The interaction of material objects involved in the synthesis of complex technical systems requires consideration of their spatial shape, metric characteristics, as well as restrictions on their location. In the synthesis of complex systems there are problems related to the theory of geometric design, ie problems of optimization of placement (of covering, partitioning, motion modeling) and which are related to mathematical and geometric modeling of objects and their relationships.
 Despite the existence of various models and methods of solving problems of geometric design, they are still relevant in those areas whose formalization is insufficient for the application of existing models and methods, due to the need to take into account the characteristics of each subject area. This, in turn, leads to the need to build new models, formulate new tasks and develop effective methods for solving them.
 Within the class of placement problems, the paper considers the problem of rational placement of complex objects with variable metric characteristics, as a result of which the configuration of placement of objects of new spatial forms is synthesized. Therefore, the urgent problem is the further development of the mathematical apparatus for the synthesis and description of complex objects and the conditions of their mutual nonintersection.
 To do this, the model of complex objects is built, which consists of the one main and a number of auxiliary. The main object can rotate continuously, and the auxiliary ones have the ability to rotate continuously relative to the specified common points with the main in a given range of angles (relative to the angle of rotation of the main object). Analytical expressions are obtained for the conditions of non-intersection of complex objects considered in the paper.

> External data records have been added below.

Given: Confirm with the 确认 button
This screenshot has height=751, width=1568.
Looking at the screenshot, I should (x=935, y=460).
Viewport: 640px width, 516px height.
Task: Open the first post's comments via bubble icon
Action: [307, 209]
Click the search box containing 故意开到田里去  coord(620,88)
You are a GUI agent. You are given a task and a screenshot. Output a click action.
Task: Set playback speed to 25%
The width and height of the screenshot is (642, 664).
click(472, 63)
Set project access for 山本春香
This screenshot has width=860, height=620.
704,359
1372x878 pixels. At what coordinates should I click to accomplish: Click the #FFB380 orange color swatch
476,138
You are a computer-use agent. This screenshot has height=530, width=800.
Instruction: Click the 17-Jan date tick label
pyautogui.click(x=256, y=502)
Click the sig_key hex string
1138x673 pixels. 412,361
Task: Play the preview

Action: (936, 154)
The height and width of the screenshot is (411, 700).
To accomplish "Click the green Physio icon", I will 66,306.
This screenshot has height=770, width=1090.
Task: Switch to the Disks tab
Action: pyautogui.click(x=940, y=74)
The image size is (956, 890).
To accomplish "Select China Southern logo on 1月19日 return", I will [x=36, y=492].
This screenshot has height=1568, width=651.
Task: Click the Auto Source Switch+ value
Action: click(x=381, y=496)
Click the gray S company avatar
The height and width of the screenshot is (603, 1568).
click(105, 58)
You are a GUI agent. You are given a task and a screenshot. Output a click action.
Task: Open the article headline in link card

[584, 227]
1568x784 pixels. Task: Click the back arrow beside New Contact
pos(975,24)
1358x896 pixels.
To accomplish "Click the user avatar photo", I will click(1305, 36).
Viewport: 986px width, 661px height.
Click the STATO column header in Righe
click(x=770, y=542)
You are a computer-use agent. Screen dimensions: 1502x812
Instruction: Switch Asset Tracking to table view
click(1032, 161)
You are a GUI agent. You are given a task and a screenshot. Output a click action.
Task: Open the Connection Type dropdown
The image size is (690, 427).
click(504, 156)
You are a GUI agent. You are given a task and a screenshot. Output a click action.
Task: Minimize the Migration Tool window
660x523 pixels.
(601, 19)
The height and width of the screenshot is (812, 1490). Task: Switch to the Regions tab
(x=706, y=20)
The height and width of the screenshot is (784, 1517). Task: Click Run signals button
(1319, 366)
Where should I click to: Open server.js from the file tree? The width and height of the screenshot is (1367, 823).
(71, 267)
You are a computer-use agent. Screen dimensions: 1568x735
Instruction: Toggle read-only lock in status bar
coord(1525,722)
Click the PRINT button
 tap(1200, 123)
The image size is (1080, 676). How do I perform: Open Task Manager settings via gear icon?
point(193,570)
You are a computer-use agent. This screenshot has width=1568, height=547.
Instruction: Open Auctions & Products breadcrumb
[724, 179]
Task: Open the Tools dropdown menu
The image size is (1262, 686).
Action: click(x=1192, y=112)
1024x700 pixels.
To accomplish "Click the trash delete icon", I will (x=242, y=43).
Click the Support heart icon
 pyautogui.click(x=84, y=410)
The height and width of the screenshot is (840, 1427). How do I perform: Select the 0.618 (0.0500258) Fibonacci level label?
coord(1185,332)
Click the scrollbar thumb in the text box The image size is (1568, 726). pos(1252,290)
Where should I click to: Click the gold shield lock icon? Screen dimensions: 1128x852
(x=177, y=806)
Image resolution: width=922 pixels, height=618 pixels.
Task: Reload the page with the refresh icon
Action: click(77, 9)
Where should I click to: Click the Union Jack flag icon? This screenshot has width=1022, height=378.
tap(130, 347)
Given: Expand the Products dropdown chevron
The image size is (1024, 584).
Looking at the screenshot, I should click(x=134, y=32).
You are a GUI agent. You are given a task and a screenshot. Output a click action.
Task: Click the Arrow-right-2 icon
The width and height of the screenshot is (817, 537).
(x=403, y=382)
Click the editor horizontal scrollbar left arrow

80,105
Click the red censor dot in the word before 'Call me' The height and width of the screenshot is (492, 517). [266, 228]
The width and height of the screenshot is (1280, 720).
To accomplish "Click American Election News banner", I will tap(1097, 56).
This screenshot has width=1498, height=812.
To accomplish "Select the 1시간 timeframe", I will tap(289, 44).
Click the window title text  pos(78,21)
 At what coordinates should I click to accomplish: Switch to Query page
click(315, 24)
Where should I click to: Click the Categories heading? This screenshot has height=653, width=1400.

 The mathematical apparatus of interaction of geometric objects is the basis of methods for modeling of placevent given constraints, modeling the movement of people.
 As an example, the paper presents a partial case, namely the three-component model, which is a horizontal projection of the human body, and the result of solving the problem of determining the maximum number of objects placed in a rectangular area by selecting objects according to a given sequence of numbers from some set.